GM Raids Pension Fund: $11.6b for Buyouts, VEBA

Robert Farago
by Robert Farago

Sunday? Sunday! That’s the day The Detroit Free Press chose to tell the world that GM’s recent accounts contain a time bomb: the revelation that the company raided—sorry, “borrowed from”—its employee pension fund to buy out United Auto Workers employees and pay into their health care fund. Even though we’ve become used to gigantic numbers, the sums involved are staggering. “Details are emerging about how General Motors Corp.’s U.S. pension funds went from a $20-billion surplus at the end of 2007 to a $12.4-billion deficit 12 months later.” I make that a $32.4-billion swing.
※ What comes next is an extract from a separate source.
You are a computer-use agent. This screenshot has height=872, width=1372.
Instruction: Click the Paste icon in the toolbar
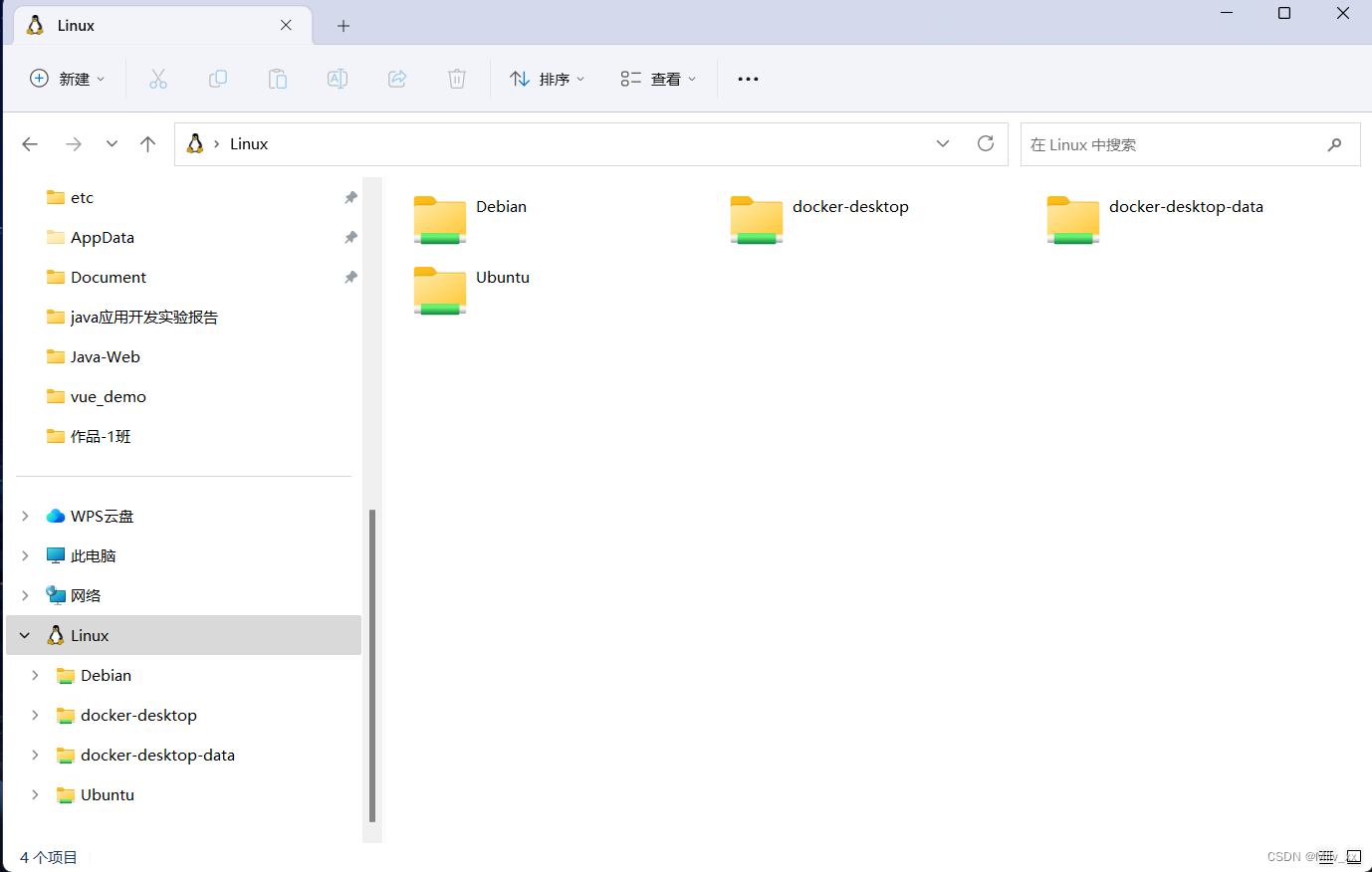pos(278,79)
It’s also approximately $11.4 billion more than GM’s CFO estimated its pension deficit, as declared in The General’s December pre-bailout report.

The GM pension funds’ erosion last year included $11.3 billion in value because of investment losses; $2.9 billion for hourly and salaried attrition programs, and another $8.7 billion for increases in benefit payments as part of changes to retiree health care and a deal regarding Delphi’s bankruptcy . . .

GM said it used $2.3 billion from the hourly pension fund to pay for buyouts in its UAW special attrition program, which encouraged thousands of workers to voluntarily leave the company as a cost-cutting move. The company also used $2.7 billion for the retiree health care trust—called a VEBA, or voluntary employee beneficiary association. GM spent another $2.3 billion for Delphi’s hourly pension program.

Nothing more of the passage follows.